* _Records provided_:
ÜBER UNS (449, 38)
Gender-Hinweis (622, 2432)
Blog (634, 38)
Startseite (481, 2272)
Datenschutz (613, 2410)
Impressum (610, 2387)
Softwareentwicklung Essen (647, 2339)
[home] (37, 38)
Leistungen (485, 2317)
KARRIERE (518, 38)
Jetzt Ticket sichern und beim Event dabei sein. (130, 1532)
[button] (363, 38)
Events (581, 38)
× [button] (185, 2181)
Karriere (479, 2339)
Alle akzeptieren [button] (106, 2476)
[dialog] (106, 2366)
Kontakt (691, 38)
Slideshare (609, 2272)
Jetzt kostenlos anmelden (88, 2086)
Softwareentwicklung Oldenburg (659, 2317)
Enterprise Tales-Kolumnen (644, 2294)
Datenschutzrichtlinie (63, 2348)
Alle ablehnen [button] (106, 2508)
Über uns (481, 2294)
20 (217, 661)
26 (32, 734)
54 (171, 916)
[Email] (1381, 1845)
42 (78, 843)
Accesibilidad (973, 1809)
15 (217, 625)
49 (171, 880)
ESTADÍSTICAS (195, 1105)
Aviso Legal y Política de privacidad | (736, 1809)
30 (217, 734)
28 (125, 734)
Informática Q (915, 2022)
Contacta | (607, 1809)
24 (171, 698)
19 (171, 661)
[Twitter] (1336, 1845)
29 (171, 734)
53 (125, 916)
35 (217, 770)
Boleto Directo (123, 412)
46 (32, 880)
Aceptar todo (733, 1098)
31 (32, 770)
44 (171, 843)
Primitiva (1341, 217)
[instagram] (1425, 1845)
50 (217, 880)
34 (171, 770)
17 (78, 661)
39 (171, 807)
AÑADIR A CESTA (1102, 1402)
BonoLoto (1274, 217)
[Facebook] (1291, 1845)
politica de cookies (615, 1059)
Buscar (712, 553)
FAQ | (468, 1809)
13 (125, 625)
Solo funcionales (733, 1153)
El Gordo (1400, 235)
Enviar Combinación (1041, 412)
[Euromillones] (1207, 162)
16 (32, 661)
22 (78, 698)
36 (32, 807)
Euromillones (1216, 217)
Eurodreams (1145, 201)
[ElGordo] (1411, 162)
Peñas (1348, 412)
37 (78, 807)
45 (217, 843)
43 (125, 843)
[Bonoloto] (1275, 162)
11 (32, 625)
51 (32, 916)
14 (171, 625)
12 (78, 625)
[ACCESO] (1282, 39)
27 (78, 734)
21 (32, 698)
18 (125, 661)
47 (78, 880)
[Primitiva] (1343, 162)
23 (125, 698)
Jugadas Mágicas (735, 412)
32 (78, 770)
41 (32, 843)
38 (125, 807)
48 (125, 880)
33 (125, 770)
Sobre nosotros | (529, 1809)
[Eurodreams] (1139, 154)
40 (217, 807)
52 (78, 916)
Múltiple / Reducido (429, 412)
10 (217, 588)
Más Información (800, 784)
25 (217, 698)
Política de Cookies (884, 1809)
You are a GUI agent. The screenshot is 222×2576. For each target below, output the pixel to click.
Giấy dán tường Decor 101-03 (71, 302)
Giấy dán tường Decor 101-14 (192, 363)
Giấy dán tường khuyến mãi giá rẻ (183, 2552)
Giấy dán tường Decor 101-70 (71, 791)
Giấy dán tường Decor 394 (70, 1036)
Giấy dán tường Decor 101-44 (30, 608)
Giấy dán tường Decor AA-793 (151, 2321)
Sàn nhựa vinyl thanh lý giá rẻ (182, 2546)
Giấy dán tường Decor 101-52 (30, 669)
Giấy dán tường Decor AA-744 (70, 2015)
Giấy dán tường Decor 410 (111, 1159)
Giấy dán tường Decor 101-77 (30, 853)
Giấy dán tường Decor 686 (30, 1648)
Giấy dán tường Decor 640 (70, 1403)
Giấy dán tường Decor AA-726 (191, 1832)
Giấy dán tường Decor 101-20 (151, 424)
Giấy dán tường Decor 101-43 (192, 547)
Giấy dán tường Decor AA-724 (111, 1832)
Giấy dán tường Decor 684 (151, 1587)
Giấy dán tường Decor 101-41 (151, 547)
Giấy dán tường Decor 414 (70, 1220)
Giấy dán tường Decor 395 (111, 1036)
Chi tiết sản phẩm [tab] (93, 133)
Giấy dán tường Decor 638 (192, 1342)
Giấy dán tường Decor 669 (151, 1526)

* _About this exercise_:
Lines that hold the word "Jetzt" are the ones to copy from the entries above.

* _Your solution_:
Jetzt Ticket sichern und beim Event dabei sein. (130, 1532)
Jetzt kostenlos anmelden (88, 2086)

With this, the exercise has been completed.